**WHAT YOU NEED TO DO**.
1: Name every word or phrase that the book review places inside quotation marks.
2: In the entries, copy out the lines from the one containing "Frequently asked questions" to the one containing "Elections municipales du", including both of those lines.

---- SELECTED EXTRACT

In this provocative, brilliantly reasoned book, charged throughout with a penetrating eye and stinging wit, Harris examines the many shadings of the gay experience as they have evolved over time.... This description may be from another edition of this product.

Customer Reviews

5 ratings

The Rise and the Fall

Author Daniel Harris's book of critical essays is breath of fresh air for gay scholars in the field of gay studies. Harris looks critically at several different areas of gay culture: gay males and "diva" worship, gay romance in the personal ads, how gay men helped the underwear revolution, the AIDS "crisis", leathermen, gay pornography in both film and literature, gay magazines, drag and gay propaganda. Whiles Harris's book is now six years old, it is for me, relevant and fresh as he argues about the dangers in assimilation into heterosexual, mainstream culture. I wished he would have pointed out more clearly how gay men can stop and fight against assimilation through building our culture which I think for any scholar is a very blurry answer. Be prepared, this book generated quite a bit of debate in a book group that I belong to in Chicago and I feel that it gets similar reactions in any part of gay community when it is read. For me, though I wished more gay men would read such a fine work as this. If anything can be said for this work, it does generate thought and critical discussion which I think more and more people do not want to engage in, because it is so much easier not to. Plus society doesn't reinforce this; so much as it does the idea of the "status quo."

--------
---- STORED DATA

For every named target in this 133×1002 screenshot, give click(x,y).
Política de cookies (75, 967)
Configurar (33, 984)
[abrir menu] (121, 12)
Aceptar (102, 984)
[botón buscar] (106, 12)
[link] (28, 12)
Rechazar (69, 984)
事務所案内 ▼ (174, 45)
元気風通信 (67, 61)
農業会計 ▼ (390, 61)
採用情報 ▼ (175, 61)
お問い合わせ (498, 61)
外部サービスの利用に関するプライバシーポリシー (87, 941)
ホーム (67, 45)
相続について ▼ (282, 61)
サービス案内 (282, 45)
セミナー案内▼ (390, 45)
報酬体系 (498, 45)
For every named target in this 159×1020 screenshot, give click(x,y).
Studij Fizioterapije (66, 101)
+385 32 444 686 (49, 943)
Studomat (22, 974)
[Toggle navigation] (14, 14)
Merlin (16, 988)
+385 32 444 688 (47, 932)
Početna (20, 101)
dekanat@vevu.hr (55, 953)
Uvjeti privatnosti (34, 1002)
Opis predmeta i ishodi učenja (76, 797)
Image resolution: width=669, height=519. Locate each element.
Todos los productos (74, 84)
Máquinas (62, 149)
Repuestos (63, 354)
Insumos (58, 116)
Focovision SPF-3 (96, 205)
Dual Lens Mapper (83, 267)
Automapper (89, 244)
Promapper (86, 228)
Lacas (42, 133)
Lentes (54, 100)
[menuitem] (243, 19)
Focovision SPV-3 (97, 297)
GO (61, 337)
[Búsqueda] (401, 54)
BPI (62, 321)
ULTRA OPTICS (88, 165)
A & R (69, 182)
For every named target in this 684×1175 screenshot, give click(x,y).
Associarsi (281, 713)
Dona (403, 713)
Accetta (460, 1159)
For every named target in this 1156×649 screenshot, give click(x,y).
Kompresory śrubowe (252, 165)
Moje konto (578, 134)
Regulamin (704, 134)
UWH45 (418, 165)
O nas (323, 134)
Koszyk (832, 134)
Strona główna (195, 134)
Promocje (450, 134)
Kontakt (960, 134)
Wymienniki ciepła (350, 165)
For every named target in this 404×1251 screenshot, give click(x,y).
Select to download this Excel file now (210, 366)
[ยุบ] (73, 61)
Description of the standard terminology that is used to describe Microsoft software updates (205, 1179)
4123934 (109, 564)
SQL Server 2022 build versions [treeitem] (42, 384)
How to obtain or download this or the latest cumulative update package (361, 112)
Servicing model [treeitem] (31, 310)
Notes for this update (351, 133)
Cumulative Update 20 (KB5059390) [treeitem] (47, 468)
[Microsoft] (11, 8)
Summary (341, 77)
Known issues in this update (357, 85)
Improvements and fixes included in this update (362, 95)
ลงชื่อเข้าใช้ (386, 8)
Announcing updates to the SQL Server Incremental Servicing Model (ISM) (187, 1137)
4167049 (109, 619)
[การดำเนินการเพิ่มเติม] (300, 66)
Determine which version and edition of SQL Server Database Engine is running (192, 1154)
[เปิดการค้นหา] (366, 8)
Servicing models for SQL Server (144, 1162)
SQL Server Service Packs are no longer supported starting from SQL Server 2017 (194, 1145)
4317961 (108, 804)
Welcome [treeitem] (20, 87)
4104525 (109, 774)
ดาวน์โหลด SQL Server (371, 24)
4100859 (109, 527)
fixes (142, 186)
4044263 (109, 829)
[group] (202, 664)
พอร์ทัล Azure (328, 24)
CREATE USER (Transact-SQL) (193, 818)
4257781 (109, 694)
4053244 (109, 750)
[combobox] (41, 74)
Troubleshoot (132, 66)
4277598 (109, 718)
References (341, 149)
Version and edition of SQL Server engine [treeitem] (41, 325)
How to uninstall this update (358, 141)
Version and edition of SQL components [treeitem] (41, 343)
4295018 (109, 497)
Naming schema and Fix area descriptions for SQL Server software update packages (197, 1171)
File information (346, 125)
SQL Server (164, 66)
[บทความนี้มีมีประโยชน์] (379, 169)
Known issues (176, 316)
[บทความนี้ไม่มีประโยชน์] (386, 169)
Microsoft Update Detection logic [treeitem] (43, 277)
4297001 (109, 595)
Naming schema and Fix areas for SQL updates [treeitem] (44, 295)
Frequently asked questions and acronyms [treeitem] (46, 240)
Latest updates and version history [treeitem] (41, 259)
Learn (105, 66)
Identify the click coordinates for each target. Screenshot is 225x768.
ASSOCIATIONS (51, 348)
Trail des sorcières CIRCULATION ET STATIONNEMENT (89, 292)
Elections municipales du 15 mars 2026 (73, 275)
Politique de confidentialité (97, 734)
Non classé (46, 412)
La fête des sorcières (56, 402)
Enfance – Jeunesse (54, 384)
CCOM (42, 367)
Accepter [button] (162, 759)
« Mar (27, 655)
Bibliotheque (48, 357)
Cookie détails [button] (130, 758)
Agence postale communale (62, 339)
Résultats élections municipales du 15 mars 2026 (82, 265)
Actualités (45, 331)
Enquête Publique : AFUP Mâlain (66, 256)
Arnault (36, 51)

--------

**SOLUTIONS BY TASK**.
1:
diva
crisis
status quo

2:
Frequently asked questions and acronyms [treeitem] (46, 240)
Latest updates and version history [treeitem] (41, 259)
Learn (105, 66)
Identify the click coordinates for each target. Screenshot is 225x768.
ASSOCIATIONS (51, 348)
Trail des sorcières CIRCULATION ET STATIONNEMENT (89, 292)
Elections municipales du 15 mars 2026 (73, 275)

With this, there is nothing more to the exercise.